An Image is Worth A Thousand Clicks
When headlines fail to drive interest, reads or clicks, images can pick up the slack. Have a human interest story? The right image can ring the emotional register and make a lasting impact. We’re in the business of storytelling so it’s important to understand not only how images complement the stories we tell but also tell stories of their own.
How an image works:
There are two important things to understand about images. One, they work because they contain symbols and, two, they work as a sum of their symbols.
Symbols stand in to represent another action, idea or concept. Green means go and the triangle on a bathroom placard is obviously a woman’s dress. Easy enough, but it’s important to understand that symbols allow an individual to read an entire story in a matter of seconds.
Not buying it? Let me convince you there’s a speed reader in all of us when it comes to images.
Images as a sum of symbols:
Imagine something slightly more complex — a package of dried pasta. You probably think of Italian food but nothing extravagant. The package reminds us of a processed product, not a fine dining experience.
Let’s thicken the plot and pair dried pasta with an assortment of ingredients, including mushrooms, garlic, tomatoes and herbs.
Our once subpar meal is now a complete culinary experience. The combination of symbols create a story that couldn’t be accomplished alone.
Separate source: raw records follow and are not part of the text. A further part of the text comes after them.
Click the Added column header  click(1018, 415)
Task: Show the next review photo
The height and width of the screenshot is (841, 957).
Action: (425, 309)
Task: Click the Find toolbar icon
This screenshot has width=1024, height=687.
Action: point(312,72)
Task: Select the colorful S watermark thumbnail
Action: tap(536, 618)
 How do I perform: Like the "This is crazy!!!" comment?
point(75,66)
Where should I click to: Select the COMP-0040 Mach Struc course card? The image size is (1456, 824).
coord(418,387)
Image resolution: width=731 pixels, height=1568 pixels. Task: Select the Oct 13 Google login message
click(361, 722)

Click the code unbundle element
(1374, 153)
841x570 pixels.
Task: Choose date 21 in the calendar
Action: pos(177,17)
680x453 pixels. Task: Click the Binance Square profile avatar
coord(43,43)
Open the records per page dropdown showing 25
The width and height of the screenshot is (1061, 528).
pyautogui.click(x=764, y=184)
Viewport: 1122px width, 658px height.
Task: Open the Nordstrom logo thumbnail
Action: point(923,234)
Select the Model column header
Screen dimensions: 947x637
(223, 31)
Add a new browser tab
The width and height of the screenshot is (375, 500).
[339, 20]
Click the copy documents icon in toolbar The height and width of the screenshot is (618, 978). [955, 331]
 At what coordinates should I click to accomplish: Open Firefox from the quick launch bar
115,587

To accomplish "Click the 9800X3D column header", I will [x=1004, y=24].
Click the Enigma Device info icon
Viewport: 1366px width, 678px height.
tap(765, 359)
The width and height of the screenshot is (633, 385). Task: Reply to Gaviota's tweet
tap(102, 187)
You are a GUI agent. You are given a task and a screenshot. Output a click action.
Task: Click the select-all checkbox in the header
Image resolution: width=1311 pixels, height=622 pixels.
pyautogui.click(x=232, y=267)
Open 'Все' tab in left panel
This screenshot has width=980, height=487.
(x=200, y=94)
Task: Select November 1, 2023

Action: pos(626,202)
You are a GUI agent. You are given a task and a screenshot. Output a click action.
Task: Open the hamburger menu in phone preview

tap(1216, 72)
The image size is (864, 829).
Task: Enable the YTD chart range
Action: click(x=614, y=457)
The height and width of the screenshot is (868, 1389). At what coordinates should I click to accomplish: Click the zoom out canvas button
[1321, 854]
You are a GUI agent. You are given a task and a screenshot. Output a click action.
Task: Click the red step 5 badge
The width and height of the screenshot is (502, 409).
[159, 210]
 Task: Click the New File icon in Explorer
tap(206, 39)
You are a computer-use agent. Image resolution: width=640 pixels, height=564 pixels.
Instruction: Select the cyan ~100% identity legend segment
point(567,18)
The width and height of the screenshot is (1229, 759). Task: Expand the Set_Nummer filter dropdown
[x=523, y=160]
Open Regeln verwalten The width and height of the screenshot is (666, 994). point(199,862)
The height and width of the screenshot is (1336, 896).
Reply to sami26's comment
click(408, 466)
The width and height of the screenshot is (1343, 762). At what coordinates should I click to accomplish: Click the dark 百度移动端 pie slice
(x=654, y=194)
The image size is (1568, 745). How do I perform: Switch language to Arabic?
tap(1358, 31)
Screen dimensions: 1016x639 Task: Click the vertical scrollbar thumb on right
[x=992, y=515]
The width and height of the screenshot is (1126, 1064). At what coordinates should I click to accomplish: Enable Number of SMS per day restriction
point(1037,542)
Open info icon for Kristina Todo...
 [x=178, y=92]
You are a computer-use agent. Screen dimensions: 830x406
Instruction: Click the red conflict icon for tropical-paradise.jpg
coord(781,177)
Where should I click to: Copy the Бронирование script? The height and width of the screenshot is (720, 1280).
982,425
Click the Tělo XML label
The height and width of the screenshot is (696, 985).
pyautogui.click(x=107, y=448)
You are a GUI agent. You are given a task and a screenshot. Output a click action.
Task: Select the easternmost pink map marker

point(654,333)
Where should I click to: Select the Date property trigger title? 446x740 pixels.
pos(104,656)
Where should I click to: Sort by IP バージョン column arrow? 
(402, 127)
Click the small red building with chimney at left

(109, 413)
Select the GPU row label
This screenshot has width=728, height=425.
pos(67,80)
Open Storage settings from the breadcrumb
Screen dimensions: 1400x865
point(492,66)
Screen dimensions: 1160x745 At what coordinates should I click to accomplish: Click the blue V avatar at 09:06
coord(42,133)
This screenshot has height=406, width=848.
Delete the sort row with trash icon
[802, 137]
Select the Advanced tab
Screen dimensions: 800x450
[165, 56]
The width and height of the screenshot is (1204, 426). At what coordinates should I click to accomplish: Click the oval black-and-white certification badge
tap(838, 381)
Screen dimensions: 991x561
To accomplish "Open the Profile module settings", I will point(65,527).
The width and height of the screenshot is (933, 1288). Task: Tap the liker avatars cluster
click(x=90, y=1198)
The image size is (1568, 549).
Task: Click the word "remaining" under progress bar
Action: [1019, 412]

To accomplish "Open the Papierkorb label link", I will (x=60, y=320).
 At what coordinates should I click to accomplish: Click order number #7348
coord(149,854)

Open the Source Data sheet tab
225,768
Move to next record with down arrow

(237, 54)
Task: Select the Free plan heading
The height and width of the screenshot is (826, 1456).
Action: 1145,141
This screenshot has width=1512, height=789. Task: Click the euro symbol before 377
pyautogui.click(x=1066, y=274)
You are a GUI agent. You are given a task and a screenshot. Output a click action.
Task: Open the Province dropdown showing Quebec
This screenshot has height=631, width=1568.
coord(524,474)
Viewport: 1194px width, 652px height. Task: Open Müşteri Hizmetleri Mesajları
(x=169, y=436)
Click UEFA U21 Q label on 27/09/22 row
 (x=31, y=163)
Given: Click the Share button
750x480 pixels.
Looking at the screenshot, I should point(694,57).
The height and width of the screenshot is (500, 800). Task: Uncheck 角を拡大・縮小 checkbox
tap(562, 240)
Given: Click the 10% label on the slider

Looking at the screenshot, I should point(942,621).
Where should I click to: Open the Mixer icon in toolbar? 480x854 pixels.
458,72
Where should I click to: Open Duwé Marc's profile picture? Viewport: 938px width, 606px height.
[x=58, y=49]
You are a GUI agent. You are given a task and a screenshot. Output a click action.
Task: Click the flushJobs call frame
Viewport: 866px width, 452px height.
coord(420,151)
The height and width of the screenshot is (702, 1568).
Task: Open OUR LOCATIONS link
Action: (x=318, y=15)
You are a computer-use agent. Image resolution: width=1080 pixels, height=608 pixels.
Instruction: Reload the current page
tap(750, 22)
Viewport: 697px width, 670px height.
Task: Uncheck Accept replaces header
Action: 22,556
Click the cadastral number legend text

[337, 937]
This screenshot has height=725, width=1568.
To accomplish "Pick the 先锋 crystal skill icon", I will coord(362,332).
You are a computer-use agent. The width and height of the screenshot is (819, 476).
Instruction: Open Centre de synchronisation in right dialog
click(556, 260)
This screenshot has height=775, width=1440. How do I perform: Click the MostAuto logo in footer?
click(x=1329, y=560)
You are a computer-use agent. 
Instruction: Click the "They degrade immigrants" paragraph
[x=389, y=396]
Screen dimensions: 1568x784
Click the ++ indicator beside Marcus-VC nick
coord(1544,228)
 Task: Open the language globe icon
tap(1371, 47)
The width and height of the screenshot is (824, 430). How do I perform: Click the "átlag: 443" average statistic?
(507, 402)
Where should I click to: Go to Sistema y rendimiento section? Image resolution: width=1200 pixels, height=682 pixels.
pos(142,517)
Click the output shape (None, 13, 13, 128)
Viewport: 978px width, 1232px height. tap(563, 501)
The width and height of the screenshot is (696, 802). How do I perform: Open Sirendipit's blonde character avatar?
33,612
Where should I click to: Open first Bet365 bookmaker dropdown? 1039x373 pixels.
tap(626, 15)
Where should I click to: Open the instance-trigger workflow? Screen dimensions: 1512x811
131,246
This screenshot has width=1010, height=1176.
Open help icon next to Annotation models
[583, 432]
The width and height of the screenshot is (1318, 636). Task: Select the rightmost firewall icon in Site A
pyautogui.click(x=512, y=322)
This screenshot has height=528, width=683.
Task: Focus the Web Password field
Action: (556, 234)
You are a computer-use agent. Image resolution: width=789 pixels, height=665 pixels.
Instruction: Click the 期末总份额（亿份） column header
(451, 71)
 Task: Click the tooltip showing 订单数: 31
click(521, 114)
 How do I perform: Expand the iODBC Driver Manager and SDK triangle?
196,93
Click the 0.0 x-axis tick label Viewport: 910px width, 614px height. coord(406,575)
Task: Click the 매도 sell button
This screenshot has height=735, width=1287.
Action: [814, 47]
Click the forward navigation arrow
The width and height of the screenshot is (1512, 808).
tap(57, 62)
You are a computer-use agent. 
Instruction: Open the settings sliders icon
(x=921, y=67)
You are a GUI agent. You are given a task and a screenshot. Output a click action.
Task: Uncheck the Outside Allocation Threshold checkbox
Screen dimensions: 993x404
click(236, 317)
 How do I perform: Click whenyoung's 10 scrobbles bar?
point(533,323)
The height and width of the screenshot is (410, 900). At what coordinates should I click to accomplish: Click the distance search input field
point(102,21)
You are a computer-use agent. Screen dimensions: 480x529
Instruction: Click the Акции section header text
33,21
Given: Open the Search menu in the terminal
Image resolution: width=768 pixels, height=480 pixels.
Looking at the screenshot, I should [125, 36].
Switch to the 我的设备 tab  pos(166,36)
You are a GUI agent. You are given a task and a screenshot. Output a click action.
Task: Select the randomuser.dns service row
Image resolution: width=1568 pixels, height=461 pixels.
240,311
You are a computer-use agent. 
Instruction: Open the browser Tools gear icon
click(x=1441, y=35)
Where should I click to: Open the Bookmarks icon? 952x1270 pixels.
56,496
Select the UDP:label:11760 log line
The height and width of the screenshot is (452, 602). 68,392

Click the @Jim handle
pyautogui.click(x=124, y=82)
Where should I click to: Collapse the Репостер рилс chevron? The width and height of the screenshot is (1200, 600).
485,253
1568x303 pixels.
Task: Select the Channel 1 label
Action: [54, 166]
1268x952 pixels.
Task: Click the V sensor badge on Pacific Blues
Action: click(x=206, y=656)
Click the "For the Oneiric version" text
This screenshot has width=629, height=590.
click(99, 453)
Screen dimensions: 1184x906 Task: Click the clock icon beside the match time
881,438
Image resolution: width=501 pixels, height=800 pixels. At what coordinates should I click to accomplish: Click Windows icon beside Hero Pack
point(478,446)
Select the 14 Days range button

The addition of the extra ingredients separate the pasta from it’s ties to processed food and remind us more of a trip to Little Italy than a trip to the supermarket.
What does this mean for content?
Reading a headline isn’t hard work, but we often scroll past hundreds of them before we even take a moment to skim a few.
On the other hand, we read images instantaneously. We don’t scan them from left to right like we do a sentence. We take them in and are at once filled with their intricate ideas and narratives. Adding a good image can turn a listless scroller into an engaged reader.
Choosing an image for your story:
Just like a headline, your image should preview what’s about to unfold. If your content is consistent with a certain emotion, choose an image that matches its tone. Images often communicate a deeper understanding of a person or narrative than the written word is capable of.
In fact, ocularcentrism states that humans favor their sense of vision as both their physical and emotional GPS. If you have your doubts, read Time’s explanation on how T.V. won Kennedy an extended stay at The White House.
It’s okay to capitalize on the reader’s emotions with evocative images as long as they do not mislead your reader. It’s a sport when the bait betrays a fish, but when readers are betrayed they are inclined to, and should, spend their time elsewhere.